The provisions of the Memorandum of Understanding (MoU) between the Nigerian and Dutch partners were established in order to hasten the adoption of protected cultivation and soilless farming practices among Nigerian horticulture producers.

Additionally, Dr. Mohammad Abubakar, the Minister of Agriculture and Rural Development, introduced a program last year to make Nigeria the top tomato exporter in the world and to earn 9.7 million euros (or roughly N4.42 billion) for 60,000 smallholder farmers across four states.

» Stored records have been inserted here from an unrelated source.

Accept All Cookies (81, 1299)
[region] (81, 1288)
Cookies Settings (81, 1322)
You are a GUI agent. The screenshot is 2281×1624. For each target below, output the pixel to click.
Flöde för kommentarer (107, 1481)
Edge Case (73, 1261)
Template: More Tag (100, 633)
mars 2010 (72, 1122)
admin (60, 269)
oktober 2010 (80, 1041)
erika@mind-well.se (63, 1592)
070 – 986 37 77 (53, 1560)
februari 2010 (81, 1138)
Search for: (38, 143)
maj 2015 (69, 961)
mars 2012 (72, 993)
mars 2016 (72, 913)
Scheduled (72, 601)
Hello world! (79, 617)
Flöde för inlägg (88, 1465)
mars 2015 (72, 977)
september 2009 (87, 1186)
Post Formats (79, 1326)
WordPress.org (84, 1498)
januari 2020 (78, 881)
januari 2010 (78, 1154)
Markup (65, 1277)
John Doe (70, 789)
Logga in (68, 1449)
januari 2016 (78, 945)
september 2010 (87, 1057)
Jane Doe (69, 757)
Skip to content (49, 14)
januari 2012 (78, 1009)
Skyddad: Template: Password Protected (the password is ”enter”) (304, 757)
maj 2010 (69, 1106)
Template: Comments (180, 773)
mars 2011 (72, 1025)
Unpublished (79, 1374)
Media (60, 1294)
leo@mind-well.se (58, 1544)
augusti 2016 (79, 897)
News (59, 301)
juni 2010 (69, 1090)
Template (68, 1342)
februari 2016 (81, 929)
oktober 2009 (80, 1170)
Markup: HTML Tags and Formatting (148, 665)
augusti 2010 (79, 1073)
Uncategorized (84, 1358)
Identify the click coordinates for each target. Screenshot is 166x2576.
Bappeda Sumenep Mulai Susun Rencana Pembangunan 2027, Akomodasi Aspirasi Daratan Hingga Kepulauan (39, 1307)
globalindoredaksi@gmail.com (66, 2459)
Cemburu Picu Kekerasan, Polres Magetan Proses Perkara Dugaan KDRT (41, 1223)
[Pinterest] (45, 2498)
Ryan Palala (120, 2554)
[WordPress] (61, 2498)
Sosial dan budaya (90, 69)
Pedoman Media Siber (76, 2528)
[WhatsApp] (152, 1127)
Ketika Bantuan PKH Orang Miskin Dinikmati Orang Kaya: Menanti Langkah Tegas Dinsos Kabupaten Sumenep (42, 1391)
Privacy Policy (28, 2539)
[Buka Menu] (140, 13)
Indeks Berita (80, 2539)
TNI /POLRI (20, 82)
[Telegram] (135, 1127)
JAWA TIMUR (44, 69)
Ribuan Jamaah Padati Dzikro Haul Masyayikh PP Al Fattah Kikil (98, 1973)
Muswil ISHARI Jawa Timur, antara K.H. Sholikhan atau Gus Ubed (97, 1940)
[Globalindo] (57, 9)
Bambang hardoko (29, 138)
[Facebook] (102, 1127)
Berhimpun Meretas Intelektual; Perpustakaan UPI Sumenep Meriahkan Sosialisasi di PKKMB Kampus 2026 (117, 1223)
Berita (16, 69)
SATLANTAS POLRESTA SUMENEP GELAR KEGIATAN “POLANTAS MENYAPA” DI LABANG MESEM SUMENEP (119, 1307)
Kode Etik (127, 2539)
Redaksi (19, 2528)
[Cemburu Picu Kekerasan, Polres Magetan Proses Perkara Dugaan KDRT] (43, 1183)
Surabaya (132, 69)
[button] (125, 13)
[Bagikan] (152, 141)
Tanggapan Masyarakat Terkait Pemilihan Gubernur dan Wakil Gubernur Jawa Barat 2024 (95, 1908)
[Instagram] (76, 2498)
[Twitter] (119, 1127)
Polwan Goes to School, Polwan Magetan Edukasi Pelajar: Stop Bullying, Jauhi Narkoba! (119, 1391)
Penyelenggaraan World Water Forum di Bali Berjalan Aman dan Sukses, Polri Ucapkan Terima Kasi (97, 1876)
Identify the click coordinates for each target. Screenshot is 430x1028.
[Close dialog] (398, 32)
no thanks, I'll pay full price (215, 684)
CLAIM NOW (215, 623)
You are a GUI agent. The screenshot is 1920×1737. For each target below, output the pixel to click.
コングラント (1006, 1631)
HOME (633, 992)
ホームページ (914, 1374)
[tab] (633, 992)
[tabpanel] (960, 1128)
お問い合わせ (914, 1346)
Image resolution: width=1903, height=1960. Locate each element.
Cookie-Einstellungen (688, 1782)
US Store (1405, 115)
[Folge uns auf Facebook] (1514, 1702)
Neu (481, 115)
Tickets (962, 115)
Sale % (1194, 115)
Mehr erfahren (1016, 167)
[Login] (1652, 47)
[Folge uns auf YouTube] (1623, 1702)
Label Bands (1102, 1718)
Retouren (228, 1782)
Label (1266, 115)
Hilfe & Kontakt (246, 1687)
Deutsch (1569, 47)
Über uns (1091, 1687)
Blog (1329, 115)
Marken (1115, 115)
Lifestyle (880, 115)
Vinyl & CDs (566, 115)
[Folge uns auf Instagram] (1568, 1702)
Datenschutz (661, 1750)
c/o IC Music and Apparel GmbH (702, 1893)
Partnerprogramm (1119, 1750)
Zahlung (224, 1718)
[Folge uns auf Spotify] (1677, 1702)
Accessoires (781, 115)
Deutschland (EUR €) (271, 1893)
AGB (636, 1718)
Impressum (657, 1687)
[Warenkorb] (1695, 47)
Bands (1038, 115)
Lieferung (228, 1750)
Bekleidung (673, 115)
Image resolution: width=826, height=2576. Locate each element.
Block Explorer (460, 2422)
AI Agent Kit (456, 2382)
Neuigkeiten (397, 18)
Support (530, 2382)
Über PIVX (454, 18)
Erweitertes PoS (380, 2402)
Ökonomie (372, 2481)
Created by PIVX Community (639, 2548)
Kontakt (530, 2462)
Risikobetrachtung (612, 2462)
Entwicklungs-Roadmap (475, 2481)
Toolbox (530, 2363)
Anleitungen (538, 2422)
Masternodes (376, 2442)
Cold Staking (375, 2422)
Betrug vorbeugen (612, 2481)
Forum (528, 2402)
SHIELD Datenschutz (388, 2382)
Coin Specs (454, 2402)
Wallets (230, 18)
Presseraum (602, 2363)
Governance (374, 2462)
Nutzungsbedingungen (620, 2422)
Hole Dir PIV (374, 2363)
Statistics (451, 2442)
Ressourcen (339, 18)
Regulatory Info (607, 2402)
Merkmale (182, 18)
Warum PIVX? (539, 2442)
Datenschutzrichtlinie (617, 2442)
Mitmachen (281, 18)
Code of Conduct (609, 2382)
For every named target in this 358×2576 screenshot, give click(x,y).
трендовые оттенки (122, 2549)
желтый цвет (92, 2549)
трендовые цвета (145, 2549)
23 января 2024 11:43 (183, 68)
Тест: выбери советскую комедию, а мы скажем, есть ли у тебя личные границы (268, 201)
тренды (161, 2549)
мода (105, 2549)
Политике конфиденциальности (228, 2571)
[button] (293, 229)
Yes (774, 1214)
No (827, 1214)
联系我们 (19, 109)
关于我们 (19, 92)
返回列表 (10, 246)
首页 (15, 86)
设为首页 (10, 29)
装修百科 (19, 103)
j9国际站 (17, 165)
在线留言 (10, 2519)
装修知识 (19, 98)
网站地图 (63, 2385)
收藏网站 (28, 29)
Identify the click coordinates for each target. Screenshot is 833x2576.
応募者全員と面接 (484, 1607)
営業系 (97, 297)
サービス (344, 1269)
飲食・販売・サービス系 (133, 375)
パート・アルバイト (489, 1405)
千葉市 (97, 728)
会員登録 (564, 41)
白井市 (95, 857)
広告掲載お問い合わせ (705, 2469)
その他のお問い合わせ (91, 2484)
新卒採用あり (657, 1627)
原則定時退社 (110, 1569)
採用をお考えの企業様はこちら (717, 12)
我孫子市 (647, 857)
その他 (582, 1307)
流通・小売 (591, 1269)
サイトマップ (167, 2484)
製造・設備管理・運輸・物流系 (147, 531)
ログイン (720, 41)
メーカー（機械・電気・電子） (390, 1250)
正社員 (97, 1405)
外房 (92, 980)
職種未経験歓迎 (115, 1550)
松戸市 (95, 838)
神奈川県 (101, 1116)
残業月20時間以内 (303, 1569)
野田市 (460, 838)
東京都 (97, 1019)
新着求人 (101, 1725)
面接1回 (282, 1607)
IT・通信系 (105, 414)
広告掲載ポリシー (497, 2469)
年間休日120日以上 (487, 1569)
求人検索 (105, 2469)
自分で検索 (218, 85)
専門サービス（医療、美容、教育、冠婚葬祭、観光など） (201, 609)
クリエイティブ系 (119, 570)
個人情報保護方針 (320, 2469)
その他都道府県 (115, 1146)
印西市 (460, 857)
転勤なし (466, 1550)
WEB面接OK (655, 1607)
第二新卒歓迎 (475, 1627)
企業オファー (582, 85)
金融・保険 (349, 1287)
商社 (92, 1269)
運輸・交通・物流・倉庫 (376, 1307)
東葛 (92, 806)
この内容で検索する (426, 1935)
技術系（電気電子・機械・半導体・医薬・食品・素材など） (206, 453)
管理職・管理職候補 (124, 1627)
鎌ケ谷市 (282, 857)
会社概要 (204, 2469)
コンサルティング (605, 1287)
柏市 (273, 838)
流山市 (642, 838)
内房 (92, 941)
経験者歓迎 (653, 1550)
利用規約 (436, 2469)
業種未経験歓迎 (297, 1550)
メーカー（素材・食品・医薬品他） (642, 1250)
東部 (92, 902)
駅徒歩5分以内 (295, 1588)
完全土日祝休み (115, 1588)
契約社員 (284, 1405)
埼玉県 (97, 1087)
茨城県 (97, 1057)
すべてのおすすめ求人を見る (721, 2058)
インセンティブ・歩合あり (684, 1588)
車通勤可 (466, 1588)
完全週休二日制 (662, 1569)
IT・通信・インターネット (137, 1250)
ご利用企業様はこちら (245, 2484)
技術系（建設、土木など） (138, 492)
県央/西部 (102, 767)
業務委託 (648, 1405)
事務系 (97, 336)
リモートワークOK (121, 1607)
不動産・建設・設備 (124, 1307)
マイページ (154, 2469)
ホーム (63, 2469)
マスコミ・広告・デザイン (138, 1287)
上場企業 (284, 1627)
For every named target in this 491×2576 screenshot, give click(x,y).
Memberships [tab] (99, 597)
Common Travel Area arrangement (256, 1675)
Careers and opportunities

The Netherlands and Nigeria are working together on the four-year HortiNigeria initiative, which aims to increase production along the value chains for okra, onions, and peppers. The project will be implemented in a few selected states, including Kano, Kaduna, Ogun, and Oyo. It is currently managed by Dutch institutions, including the International Fertilizer Development Centre (IFDC) and its consortium partners, East-West Seed Knowledge Transfer (EWS-KT), Wageningen University and Research (WUR), and KIT Royal Tropical Institute.

Despite being one of Africa’s top producers, the minister bemoaned the fact that Nigeria does not have a place among the top exporters of tomatoes. He ascribed the difficulty to low yields brought on by inadequate seed adoption.

The diverse ecologies, soils, and climatic conditions of the nation, Abubakar insisted, are still suitable for growing horticultural crops. He also noted that these conditions offer a significant competitive advantage and the potential to play a leading role in tomato production and trade.

According to Mr. Harry van Dijk, the Dutch Ambassador to Nigeria, the project will also make six million euros in private funding available for farmers, dealers, processors, and SMEs.

According to him, Nigeria’s horticultural industry has incalculable prospects due to the country’s massive supply imbalance of 13 million metric tons caused by local market demand for vegetables that is far higher than local production.